▶ **WHAT THE TASK REQUIRES**:
Copy the items word for word, starting at the line that contains "How do I perform: Click heart" and stopping after the line that contains "tap(108, 83)".

* Start RECORDS FOR PROCESSING *

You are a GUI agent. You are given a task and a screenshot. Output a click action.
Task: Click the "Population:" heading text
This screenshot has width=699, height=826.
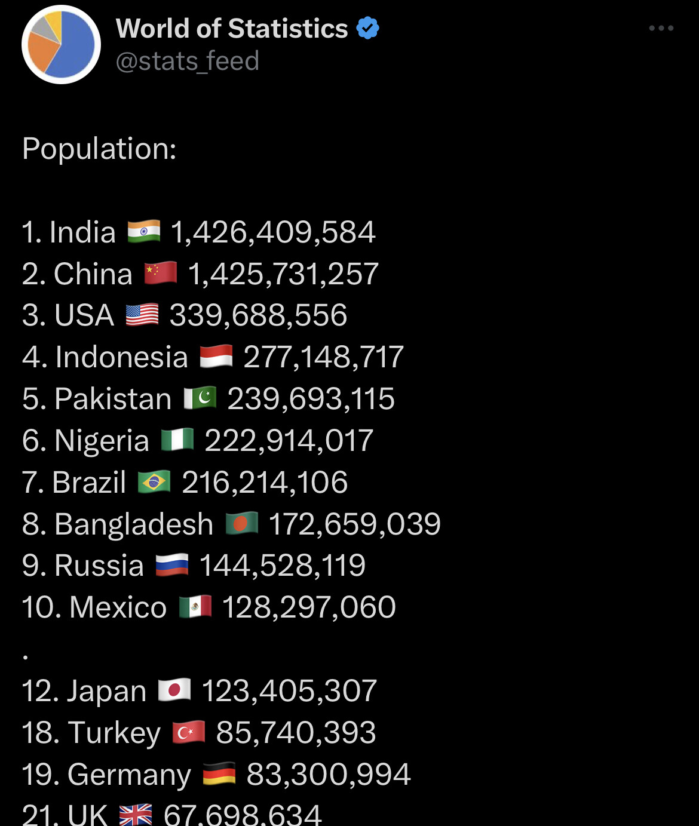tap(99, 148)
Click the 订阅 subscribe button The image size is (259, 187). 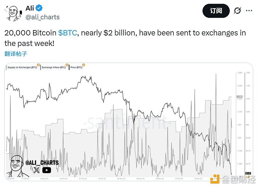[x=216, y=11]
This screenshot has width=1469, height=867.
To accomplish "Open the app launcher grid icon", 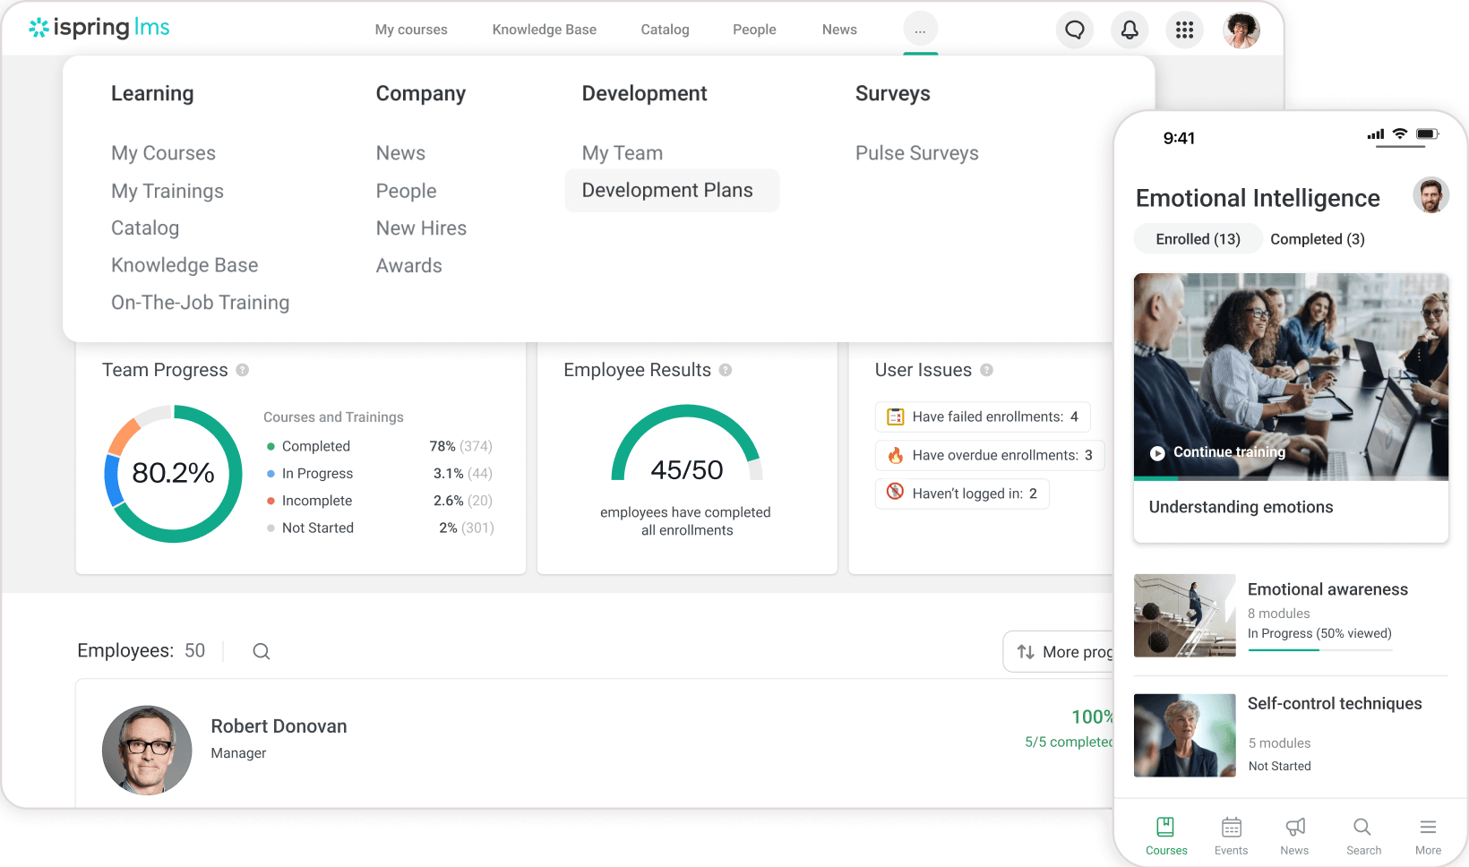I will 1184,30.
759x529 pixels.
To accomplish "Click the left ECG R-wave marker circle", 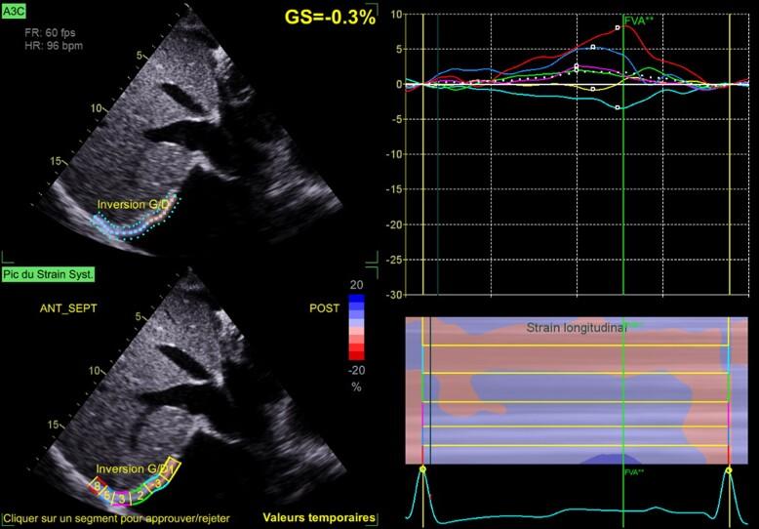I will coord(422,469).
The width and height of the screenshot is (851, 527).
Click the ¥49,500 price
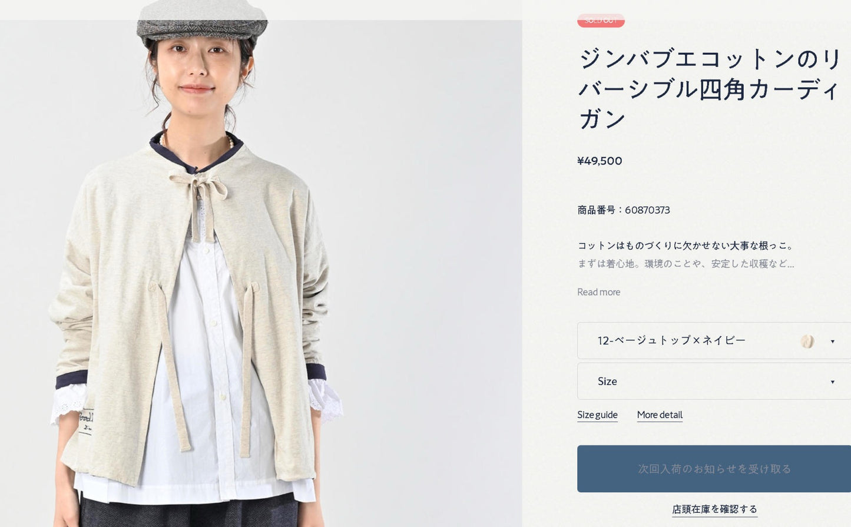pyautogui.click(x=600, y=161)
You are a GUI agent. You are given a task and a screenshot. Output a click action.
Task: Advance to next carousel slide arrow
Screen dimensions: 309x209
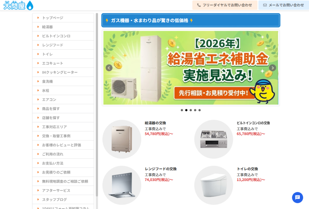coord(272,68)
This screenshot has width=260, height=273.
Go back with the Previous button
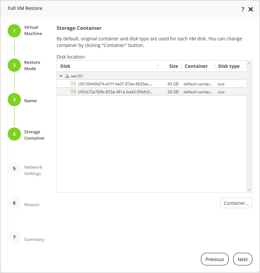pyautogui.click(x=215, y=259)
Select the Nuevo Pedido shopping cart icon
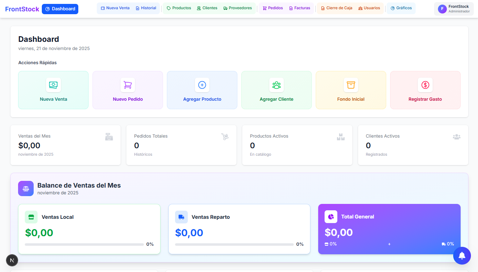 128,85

* End RECORDS FOR PROCESSING *
* Start RECORDS FOR PROCESSING *

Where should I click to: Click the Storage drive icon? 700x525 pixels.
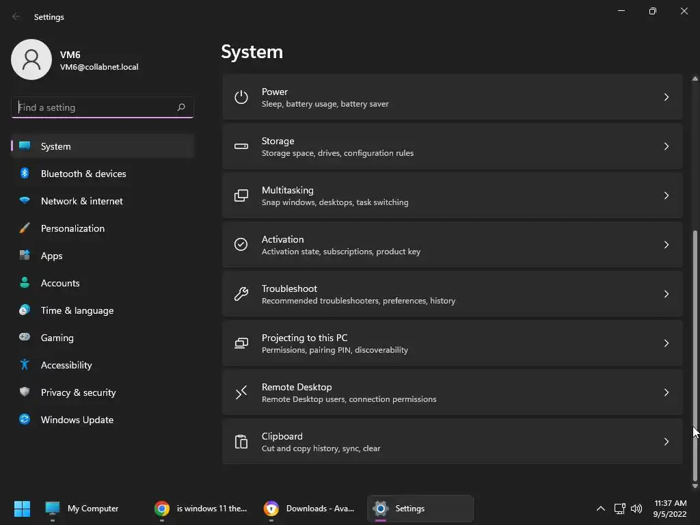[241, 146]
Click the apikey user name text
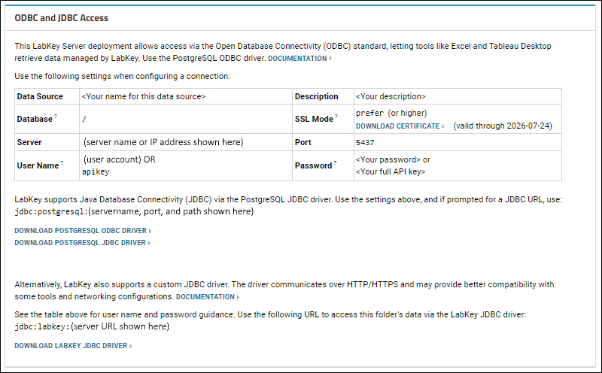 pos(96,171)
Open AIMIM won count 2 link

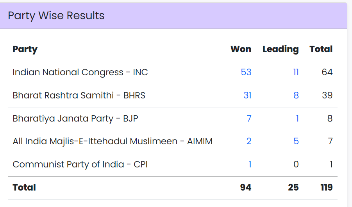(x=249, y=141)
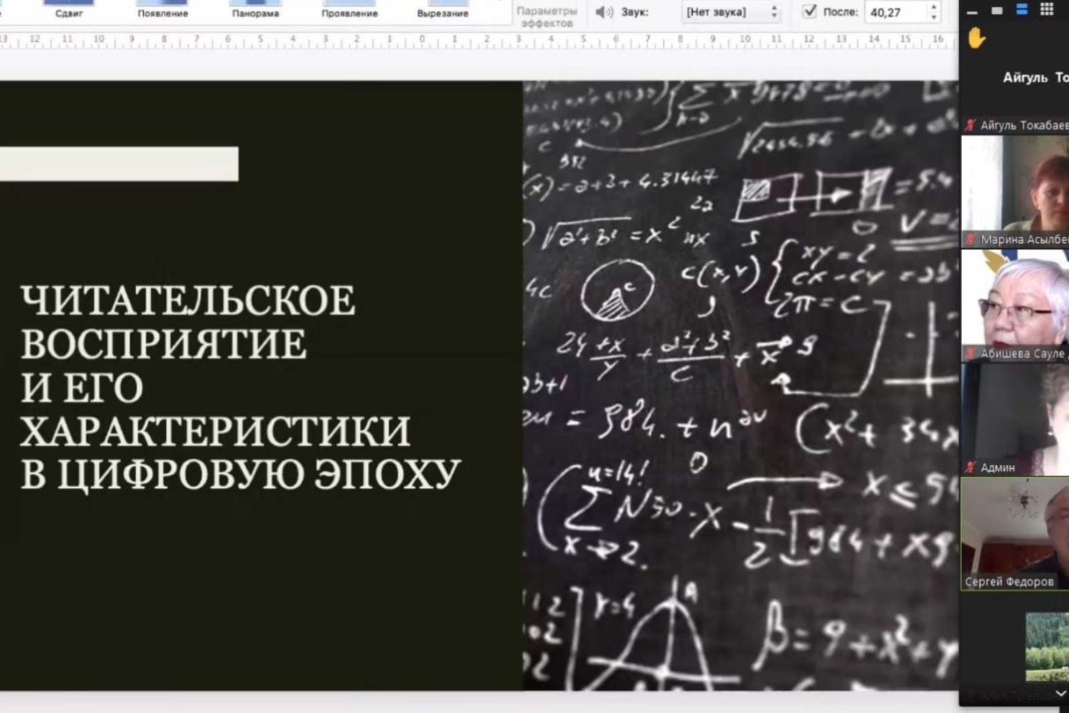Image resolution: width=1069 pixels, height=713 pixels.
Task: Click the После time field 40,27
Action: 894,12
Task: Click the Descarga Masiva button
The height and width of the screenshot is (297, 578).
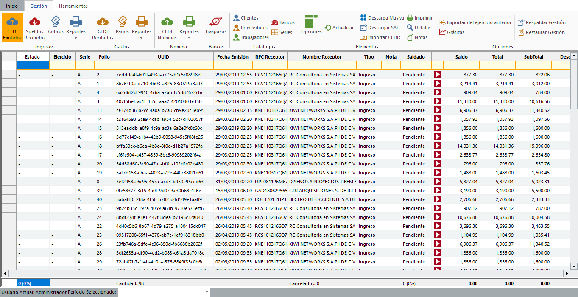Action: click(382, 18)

* End RECORDS FOR PROCESSING *
* Start RECORDS FOR PROCESSING *

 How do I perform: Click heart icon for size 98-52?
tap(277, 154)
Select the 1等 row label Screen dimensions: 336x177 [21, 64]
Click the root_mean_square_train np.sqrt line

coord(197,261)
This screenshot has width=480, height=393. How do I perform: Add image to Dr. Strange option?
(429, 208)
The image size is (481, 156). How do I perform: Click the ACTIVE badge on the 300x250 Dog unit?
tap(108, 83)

* End RECORDS FOR PROCESSING *

▶ **EXPECTED ANSWER**:
 How do I perform: Click heart icon for size 98-52?
tap(277, 154)
Select the 1等 row label Screen dimensions: 336x177 [21, 64]
Click the root_mean_square_train np.sqrt line

coord(197,261)
This screenshot has width=480, height=393. How do I perform: Add image to Dr. Strange option?
(429, 208)
The image size is (481, 156). How do I perform: Click the ACTIVE badge on the 300x250 Dog unit?
tap(108, 83)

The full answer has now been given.